RNZ-Kolumne "Rückspiegel"

Ohne Geld zum Oldtimer? Geht schon!

Für alle Träumer bietet sich am Wochenende der Weg zum Hockenheimring zur "Veterama"

03.04.2018 UPDATE: 07.04.2018 06:00 Uhr 1 Minute, 51 Sekunden
Foto: Heiko Schattauer

Von Heiko Schattauer

Man kann sich das Leben auch selbst schwer machen. Wer Leidenschaft lebt, muss ab und an auch selbst leiden können - aus Fehlern lernen können ja gern die anderen. Aber ich bin nicht allein: Wieso sonst ziehen Oldtimermessen und -märkte immer wieder (man hat sogar das Gefühl immer mehr) Menschen magisch an? Nur ein Bruchteil derer, die da sehnsuchtsvoll um die alten Karossen schleichen, kann sich tatsächlich einen Oldtimer leisten. Und trotzdem wird immer und immer wieder die Nähe zu den Objekten der Begierde gesucht. Im Grunde ist das ja ein ziemlich dämliches Verhalten - ungefähr so, als würde man ohne Korkenzieher im wohlsortierten Weinkeller eingeschlossen oder sich immer nur am Schaufenster die Nase platt drücken, wenn der Süßwarenladen längst zu hat.

Aber der Zugang zum alten Auto, das weiß nicht nur der bereits "Infizierte", ist halt nicht rational, schon gar nicht nüchtern erklärbar. Träumerei und Wunschdenken gehören eben dazu. Und träumen lässt sich auf so einem Oldtimermarkt ganz vorzüglich. Mit offenen Augen. Und, wie bei den meisten Träumern drumherum, sogar mit leeren Taschen. Oft ist die vom Wunsch geprägte Vorstellung ja ohnehin viel besser als das reale Ergeb- und Erlebnis. Das kennt man zur Genüge aus dem Alltag, auch ganz ohne Automobilbezug.

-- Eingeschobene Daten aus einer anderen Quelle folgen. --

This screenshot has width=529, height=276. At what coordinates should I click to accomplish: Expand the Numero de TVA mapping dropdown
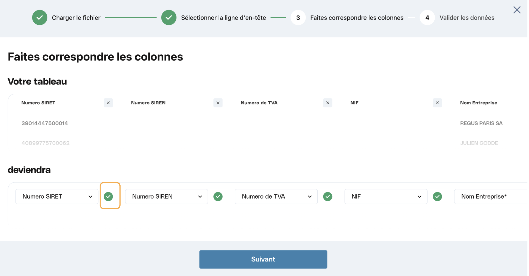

Zurück zum Träumen: Gelegenheit dazu gibt’s grad reichlich. Die beiden größten Traum-, sorry: Oldtimermessen Deutschlands sind im März über die Bühne gegangen. Jeweils mit vielen Tausend wunschgeschwängerten Besuchern. Ein paar wenige davon haben sich in Stuttgart (Retro Classic) oder Essen (Techno Classica) tatsächlich einen Traum erfüllt. Und auf dem an Auswahl reichen, preislich dafür aber immer leicht überhitzten Messemarktplatz ein klassisches Automobil erstanden.

Für alle anderen Träumer bietet sich am Wochenende der Weg zum Hockenheimring an, wo es ausnahmsweise mal nicht um Rundenzeiten und Highspeed geht. Die "Veterama" entschleunigt die Szenerie an der Rennstrecke. Wenngleich man angesichts der Dimensionen, in die der Flohmarkt für Autoverrückte inzwischen vorgestoßen ist, auch eine gewisse Aufgeregtheit vermuten könnte. 2500 Aussteller auf 120.000 Quadratmetern, mindestens 300 alte Autos auf der "Komplettfahrzeugbörse" - da geht schon was. Aber glücklicherweise überwiegend in einem dem Alter der Autos entsprechendem Tempo. Den Jungs, die hinter den sauber sortierten Blinkern, Lenkrädern oder Zierleisten sitzen, geht es nicht (nur) ums Geschäft. Mehr noch als Kauf oder Verkauf eines schnöden Ersatzteils für die alte Kiste steht der Austausch über die gemeinsame Leidenschaft oder das gemeinsame Leiden im Vordergrund. Benzingespräche gehen auch ganz ohne Benzin.

Die Veterama ist - im Gegensatz zu Hochglanzmessen wie der Retro Classics - selbst schon ein (gefragter) Oldtimer. Was im Jahr 1975 als kleine Insider-Veranstaltung in der alten "Kannenberg Halle" in Mannheim begann, ist inzwischen zum größten europäischen Markt für Oldtimer und Klassiker geworden. Wachstum hin, Entwicklung her - unrealistisch träumen kann man auf der Veterama immer noch. Auch wenn man sich damit nicht immer einen Gefallen tut.